### Listed records
============

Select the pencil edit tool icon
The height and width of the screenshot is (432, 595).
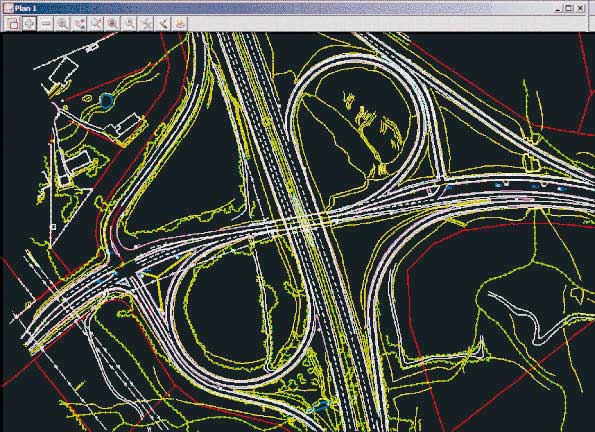tap(163, 24)
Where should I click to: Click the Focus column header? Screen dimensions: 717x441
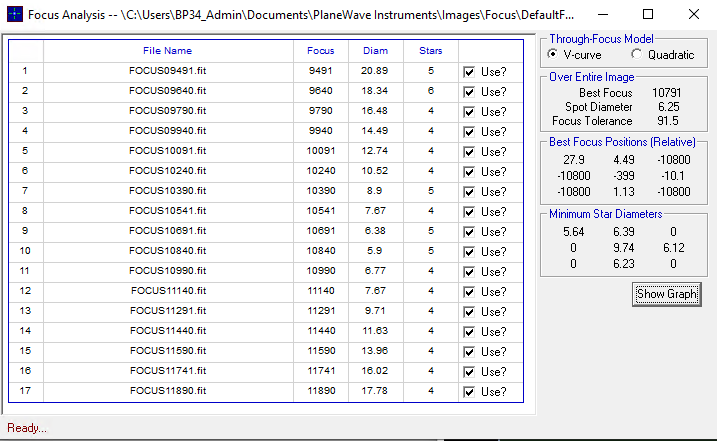321,51
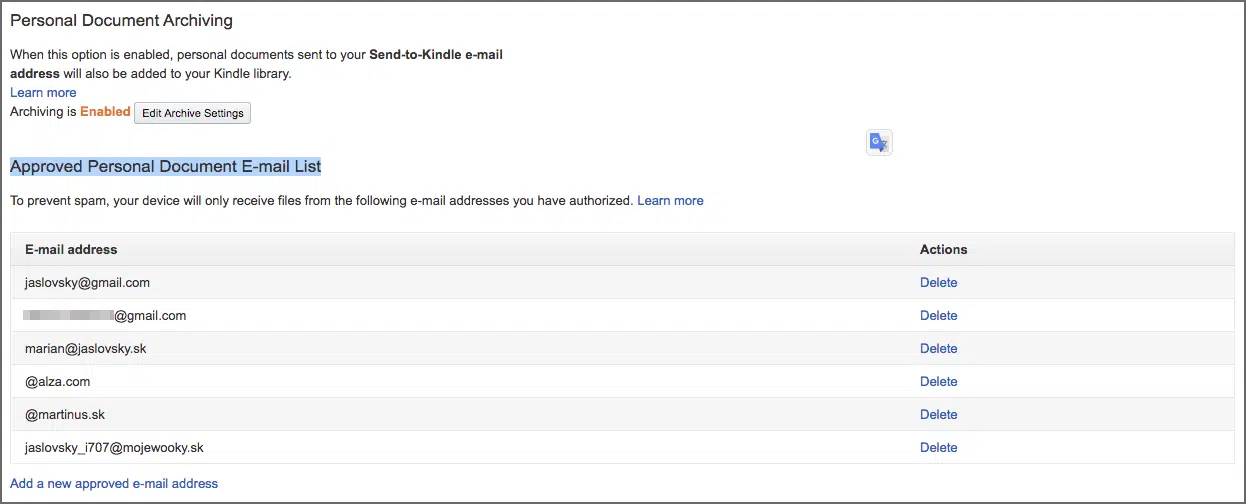Click the orange Enabled archiving status

[x=105, y=112]
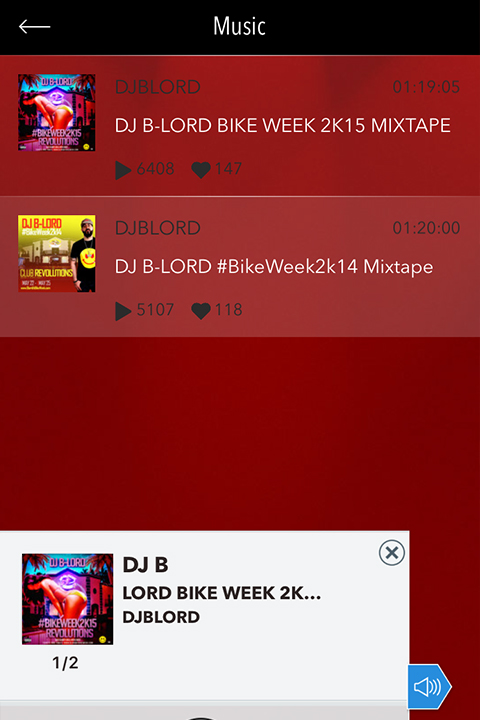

============

### What you have to do
Leaving the pictures aside, transcribe exactly the lines from the one containing "The height and" to the final line of the entries above, both ends included.

### Reply to the task
The height and width of the screenshot is (432, 595).
tap(163, 24)
Where should I click to: Click the Focus column header? Screen dimensions: 717x441
321,51
Click the orange Enabled archiving status

[x=105, y=112]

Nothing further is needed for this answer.